Phillips made the remarks on June
20, the fourth day of the seven-day public hearing on Washington’s plan to
impose additional tariffs on nearly $300 billion worth of more Chinese imports held
by the Office of the United States Trade Representative (USTR).
Located in North Carolina, SNP
specializes in producing sodium alginate products. Chinese companies are the
most important suppliers of raw materials for SNP, Phillips said.
Her father passed away a few days
ago, but she must attend the hearing at this crucial moment, expressed
Phillips, almost weeping. Phillips said her company was set up with painstaking
efforts by her father 58 years ago, and they have been working very hard all
these years to make SNP what it is now.
It is the second time for SNP to
take part in the public hearings. Phillips hurried to attend her father’s
funeral immediately after she stated her views in front of the officials at the
hearing.
With facts and data, U.S. business
owners from various fields including textile, chemical industry, medical field,
clothing, glasses, jewelry, and sport products, elaborated on the irrationality
of the tariffs and the importance of Chinese supply chains.
Founder and CEO of a design and
development company of high-end women’s lingerie in Massachusetts brought some
of the company’s products to the hearing. Each of the products was handsewn
with 30 to 45 pieces of cloth, which requires high standards of manufacturing
techniques.
She had investigated 14 countries
other than China, but none of which can meet her company’s requirements for
production, according to the CEO, who told the officials about her experiences
of trying to find substitutes for Chinese manufacturers.
She said that workers in these
countries do not want to do such tedious jobs which involve handcraft like hand
sewing and beading. Some worker couldn’t meet the company’s quality standards,
and some factories couldn’t deliver goods in time.
Ryan McFarland, founder and CEO
of Strider Sports International Inc., was born in a family which was familiar
with bike racing. In order to build a suitable bike for his son, McFarland made
a balance bike by himself and hence set up the brand Strider, which has sold
more than 2.5 million bikes around the world.
McFarland’s success owes much to
Strider’s cooperation with a manufacturer in Ningbo, east China’s Zhejiang
province.
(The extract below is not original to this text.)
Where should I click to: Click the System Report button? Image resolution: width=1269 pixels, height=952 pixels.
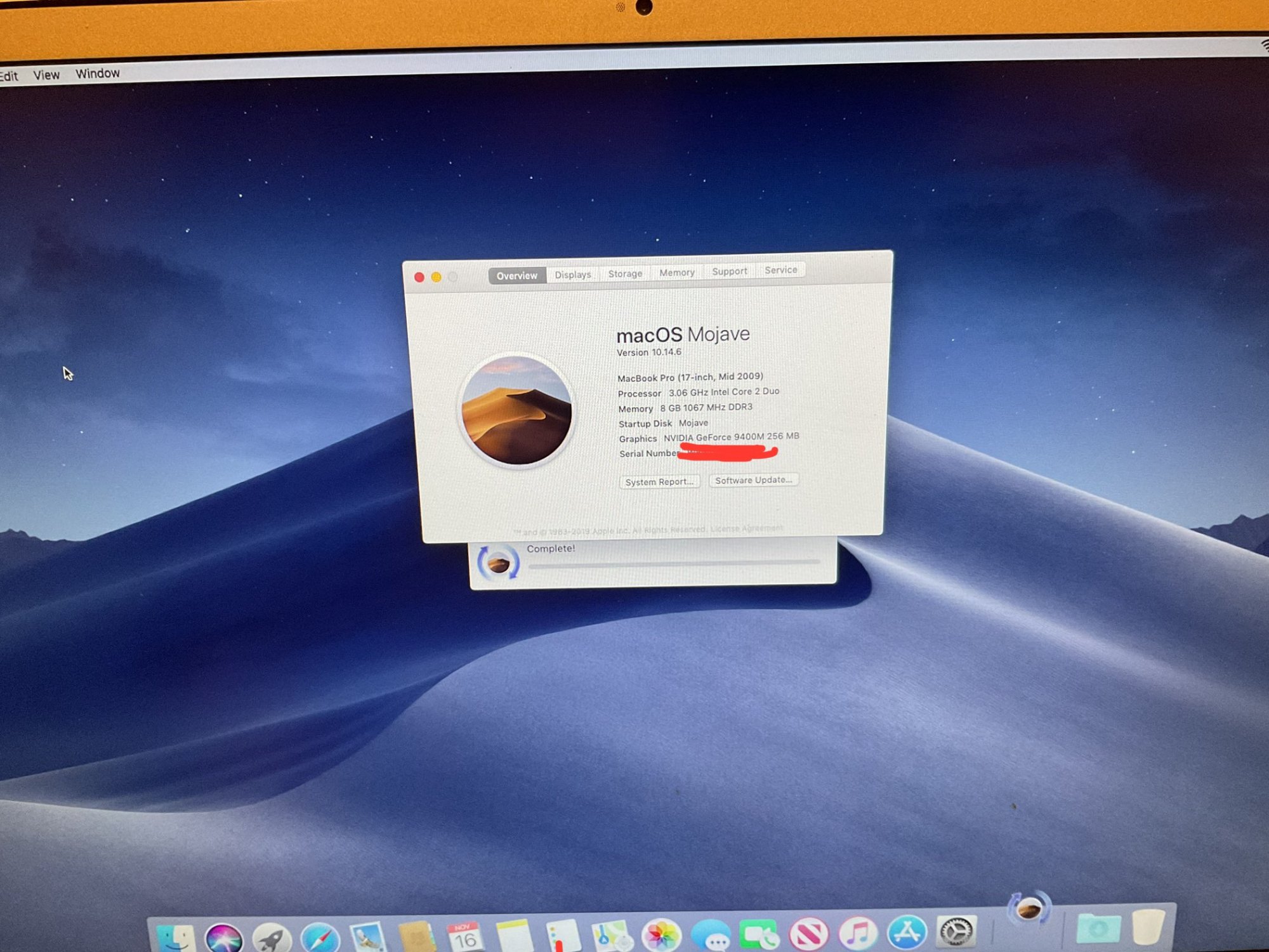(x=659, y=482)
Today, the U.S. government’s plan to impose additional tariffs on
more Chinese imports pose a serious problem for Strider, which has shelved its
domestic expansion and recruitment plan in the U.S.
Doug Hill, president of AFX
Helmets, drove over 1,000 kilometers to the hearing from Michigan. Showing
People’s Daily motorcycle helmets of his company, Hill explained that the
products contain patented technologies of his company’s manufacturing partner
in Guangzhou, capital of south China’s Guangdong province.
The partner’s high-tech materials
not only make the helmets lighter, but enhance the protective performance of
the helmets, said Hill.
If the additional tariffs were to
be put into practice, the price of the company’s products would be raised from
$80 to $120, which means consumers might become reluctant to replace their
helmets even if they degrade, or just buy cheaper products, according to Hill,
who pessimistically predicted that the sales volume of his company could drop
by 50 percent because of the additional tariffs.